Stated exercise a:
Convert the records, from their first line up to and including the line with "[x=170, y=201]", into a Markdown table with the columns Row and Record line. Number each line in Row, and leave out blank lines.

Extracted text:
----------------
= List of battalions of the Bedfordshire and Hertfordshire Regiment =

This is a list of battalions of the Bedfordshire and Hertfordshire Regiment, which existed as an infantry regiment of the British Army from 1881 to 1958.

==Original composition==
When the 16th (Bedfordshire) Regiment of Foot became The Bedfordshire Regiment in 1881 under the Cardwell-Childers reforms of the British Armed Forces, five pre-existent militia and volunteer battalions of Bedfordshire and Hertfordshire were integrated into the structure of the regiment. Volunteer battalions had been created in reaction to a perceived threat of invasion by France in the late 1850s. Organised as "rifle volunteer corps", they were independent of the British Army and composed primarily of the middle class. The only change to the regiment's structure during the period of 1881–1908, was the addition of a 4th volunteer battalion in 1900, being the 4th Volunteer Battalion, later renamed to 4th (Huntingdonshire) Volunteer Battalion.
----------------
Provided entries:

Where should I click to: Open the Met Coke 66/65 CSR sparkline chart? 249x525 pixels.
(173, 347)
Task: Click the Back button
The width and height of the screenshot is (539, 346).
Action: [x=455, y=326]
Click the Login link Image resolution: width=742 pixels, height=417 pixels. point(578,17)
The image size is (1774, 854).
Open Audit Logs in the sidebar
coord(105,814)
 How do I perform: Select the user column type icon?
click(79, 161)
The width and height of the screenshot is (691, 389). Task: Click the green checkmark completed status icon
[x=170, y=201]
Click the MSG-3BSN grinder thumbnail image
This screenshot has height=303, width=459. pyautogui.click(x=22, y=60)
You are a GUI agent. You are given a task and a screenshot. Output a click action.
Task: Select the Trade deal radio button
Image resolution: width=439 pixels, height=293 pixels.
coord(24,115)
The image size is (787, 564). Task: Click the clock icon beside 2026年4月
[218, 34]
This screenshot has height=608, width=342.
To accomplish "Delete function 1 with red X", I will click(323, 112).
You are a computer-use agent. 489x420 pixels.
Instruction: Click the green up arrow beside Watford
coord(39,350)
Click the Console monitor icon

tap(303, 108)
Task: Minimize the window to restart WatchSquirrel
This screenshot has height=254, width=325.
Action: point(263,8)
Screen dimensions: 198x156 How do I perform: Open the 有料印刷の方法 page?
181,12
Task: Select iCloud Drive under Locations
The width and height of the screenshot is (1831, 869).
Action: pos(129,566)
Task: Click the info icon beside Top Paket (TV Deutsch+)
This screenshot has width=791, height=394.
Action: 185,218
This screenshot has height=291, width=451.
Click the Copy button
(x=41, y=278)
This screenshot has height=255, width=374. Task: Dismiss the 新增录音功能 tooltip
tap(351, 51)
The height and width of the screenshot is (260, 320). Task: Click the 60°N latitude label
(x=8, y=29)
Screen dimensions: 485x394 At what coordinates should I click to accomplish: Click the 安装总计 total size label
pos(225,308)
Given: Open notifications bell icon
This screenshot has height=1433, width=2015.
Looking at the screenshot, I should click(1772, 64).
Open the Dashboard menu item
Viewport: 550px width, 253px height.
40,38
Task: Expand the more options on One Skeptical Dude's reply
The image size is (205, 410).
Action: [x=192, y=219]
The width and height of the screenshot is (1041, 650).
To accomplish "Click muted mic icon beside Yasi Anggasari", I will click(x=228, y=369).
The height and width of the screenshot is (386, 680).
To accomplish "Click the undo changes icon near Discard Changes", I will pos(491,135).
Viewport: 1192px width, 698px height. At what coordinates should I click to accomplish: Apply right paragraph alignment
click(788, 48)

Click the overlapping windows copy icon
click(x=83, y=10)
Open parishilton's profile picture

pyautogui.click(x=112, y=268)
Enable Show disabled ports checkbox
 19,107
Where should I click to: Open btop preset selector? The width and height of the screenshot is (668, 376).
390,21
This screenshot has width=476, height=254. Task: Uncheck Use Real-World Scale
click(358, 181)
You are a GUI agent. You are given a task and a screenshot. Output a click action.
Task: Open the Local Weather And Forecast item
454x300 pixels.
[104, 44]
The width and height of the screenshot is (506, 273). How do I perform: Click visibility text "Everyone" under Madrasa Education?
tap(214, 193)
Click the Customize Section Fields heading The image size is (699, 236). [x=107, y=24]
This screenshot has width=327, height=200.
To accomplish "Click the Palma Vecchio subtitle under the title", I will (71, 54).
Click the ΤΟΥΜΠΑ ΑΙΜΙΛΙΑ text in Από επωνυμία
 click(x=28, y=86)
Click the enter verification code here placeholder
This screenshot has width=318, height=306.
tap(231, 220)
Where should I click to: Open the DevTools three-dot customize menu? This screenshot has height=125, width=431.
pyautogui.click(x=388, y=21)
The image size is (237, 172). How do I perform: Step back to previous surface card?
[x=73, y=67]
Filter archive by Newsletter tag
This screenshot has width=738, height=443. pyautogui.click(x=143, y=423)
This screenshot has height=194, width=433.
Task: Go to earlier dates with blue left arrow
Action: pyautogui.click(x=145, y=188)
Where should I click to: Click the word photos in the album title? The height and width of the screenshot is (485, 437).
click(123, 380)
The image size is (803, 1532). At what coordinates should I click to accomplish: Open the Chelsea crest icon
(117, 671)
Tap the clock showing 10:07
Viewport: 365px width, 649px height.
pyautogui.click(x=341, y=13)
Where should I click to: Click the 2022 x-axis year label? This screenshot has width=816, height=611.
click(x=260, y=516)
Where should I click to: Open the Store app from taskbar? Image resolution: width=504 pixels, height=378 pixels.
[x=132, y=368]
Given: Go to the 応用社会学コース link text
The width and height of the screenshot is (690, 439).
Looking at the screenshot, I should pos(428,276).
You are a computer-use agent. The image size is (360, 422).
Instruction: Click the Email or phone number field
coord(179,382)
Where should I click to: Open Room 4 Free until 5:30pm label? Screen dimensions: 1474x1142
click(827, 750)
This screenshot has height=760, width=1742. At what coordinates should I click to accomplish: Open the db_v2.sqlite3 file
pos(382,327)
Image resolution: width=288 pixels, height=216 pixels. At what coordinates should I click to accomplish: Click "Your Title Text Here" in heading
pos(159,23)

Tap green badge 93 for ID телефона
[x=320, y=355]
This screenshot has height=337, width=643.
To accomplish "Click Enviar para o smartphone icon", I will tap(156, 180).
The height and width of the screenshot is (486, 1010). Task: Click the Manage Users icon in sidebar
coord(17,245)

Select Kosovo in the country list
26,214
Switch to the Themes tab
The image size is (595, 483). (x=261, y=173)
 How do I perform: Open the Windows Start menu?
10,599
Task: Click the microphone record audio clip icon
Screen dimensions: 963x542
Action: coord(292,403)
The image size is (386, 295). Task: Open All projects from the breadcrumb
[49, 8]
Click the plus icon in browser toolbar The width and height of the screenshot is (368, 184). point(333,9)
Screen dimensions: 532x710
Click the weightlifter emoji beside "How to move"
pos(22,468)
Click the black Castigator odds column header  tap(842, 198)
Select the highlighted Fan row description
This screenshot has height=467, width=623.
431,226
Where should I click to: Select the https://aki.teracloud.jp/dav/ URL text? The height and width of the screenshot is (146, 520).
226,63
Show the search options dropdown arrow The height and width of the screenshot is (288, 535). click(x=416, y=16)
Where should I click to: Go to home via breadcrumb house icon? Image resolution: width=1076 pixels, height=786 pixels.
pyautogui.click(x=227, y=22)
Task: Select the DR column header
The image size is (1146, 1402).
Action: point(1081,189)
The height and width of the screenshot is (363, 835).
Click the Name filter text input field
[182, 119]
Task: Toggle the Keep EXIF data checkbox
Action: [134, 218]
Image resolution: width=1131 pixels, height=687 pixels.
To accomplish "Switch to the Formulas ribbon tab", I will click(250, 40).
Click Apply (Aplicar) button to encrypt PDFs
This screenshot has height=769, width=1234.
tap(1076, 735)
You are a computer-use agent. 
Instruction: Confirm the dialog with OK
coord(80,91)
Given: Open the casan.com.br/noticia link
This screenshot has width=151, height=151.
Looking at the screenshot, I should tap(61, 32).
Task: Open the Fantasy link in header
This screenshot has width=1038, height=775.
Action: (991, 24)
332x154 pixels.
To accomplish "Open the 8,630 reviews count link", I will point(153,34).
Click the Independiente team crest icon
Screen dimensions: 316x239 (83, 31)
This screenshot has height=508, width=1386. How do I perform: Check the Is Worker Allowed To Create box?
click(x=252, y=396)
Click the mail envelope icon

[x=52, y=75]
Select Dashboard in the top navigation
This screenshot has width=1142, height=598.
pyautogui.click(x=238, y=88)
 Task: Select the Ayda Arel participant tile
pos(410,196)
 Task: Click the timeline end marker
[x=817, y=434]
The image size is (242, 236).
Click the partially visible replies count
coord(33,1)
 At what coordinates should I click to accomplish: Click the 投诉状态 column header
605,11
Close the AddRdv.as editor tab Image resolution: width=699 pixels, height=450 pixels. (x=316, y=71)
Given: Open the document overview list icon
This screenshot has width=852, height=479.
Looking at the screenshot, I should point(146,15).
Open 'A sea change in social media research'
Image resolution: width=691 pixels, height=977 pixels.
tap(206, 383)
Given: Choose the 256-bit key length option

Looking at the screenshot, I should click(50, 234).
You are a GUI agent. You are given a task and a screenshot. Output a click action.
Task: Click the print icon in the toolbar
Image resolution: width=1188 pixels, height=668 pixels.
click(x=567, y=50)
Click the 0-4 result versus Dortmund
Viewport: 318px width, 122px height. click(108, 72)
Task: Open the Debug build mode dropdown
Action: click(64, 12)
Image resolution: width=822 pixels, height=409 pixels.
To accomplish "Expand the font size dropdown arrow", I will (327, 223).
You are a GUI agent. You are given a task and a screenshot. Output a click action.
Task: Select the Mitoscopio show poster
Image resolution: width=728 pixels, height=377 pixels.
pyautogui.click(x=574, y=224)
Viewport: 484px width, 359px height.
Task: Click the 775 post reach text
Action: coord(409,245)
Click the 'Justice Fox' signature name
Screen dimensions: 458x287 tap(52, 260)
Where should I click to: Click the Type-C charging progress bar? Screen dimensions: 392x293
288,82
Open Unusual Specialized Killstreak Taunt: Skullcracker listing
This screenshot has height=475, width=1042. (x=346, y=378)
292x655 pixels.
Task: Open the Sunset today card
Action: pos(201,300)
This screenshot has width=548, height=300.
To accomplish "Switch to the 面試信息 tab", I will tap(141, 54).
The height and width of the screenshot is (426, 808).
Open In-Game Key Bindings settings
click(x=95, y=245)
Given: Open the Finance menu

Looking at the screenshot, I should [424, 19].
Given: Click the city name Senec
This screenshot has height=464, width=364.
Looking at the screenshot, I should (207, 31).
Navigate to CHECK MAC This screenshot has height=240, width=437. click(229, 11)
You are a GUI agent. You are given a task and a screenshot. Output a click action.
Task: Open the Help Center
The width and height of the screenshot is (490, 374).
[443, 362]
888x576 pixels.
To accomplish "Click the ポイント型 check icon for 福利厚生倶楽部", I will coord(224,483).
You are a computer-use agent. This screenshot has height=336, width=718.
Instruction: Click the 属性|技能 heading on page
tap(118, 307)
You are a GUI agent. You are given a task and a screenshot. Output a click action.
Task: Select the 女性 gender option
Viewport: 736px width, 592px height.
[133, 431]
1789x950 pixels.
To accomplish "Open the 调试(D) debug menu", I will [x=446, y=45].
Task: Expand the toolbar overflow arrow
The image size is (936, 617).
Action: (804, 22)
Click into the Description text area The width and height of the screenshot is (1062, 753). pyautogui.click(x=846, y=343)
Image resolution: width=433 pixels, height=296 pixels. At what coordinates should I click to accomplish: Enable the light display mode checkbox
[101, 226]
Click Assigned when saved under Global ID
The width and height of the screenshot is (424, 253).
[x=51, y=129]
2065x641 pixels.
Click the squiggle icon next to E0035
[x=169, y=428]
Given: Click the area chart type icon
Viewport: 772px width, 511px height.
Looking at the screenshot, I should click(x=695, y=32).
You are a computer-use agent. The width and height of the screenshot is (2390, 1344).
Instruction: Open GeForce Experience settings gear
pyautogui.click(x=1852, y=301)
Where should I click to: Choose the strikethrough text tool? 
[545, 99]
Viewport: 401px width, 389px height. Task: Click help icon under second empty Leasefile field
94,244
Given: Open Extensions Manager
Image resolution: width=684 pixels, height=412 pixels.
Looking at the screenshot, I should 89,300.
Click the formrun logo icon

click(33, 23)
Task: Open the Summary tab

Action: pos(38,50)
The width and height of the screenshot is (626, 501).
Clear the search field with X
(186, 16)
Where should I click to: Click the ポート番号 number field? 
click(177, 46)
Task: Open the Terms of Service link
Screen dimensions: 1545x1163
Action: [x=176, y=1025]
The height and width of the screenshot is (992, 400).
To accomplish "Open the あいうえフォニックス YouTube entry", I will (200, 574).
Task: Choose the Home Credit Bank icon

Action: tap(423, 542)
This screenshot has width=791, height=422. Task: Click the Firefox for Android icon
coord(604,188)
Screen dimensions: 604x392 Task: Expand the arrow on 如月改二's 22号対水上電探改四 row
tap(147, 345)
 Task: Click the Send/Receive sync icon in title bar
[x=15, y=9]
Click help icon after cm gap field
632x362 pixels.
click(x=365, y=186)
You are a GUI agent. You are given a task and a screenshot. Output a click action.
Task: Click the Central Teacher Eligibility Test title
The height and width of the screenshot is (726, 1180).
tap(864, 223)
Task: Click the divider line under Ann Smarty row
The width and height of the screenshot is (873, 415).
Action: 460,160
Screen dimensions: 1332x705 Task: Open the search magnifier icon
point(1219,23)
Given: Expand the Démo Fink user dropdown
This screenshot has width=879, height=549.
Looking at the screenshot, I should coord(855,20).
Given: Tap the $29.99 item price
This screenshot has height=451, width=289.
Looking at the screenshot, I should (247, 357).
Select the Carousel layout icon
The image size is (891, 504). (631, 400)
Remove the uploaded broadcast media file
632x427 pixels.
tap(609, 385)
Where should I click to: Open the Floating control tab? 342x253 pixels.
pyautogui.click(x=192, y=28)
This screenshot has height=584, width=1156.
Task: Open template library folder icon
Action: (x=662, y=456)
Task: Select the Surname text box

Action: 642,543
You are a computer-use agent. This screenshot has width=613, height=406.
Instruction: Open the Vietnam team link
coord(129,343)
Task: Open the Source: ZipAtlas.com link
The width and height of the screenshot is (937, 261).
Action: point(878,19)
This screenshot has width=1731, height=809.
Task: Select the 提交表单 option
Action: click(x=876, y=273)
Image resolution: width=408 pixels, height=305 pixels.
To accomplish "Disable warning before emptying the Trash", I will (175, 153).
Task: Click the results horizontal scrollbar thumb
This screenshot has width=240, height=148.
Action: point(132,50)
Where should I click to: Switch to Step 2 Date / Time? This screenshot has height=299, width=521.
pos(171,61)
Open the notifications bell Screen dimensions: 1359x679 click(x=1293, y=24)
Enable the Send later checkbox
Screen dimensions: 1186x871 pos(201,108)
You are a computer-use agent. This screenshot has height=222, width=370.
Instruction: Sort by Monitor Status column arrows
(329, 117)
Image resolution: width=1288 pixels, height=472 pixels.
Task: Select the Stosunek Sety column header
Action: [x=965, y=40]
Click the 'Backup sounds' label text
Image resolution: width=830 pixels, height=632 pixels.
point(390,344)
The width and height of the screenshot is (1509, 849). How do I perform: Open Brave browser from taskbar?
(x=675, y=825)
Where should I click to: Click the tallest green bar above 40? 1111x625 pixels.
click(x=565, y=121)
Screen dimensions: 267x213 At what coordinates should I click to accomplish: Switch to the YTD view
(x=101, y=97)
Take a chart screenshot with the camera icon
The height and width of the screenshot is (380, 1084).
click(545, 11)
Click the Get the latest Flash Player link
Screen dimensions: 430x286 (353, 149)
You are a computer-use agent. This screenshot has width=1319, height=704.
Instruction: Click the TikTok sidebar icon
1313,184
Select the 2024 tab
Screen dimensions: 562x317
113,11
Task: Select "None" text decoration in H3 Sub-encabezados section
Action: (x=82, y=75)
----------------
Stated exercise b:
In the battalion list, which battalion was added to the regiment in 1900?

Exercise answer a:
| Row | Record line |
|---|---|
| 1 | Where should I click to: Open the Met Coke 66/65 CSR sparkline chart? 249x525 pixels. |
| 2 | (173, 347) |
| 3 | Task: Click the Back button |
| 4 | The width and height of the screenshot is (539, 346). |
| 5 | Action: [x=455, y=326] |
| 6 | Click the Login link Image resolution: width=742 pixels, height=417 pixels. point(578,17) |
| 7 | The image size is (1774, 854). |
| 8 | Open Audit Logs in the sidebar |
| 9 | coord(105,814) |
| 10 |  How do I perform: Select the user column type icon? |
| 11 | click(79, 161) |
| 12 | The width and height of the screenshot is (691, 389). Task: Click the green checkmark completed status icon |
| 13 | [x=170, y=201] |

Exercise answer b:
The 4th Volunteer Battalion, later renamed the 4th (Huntingdonshire) Volunteer Battalion.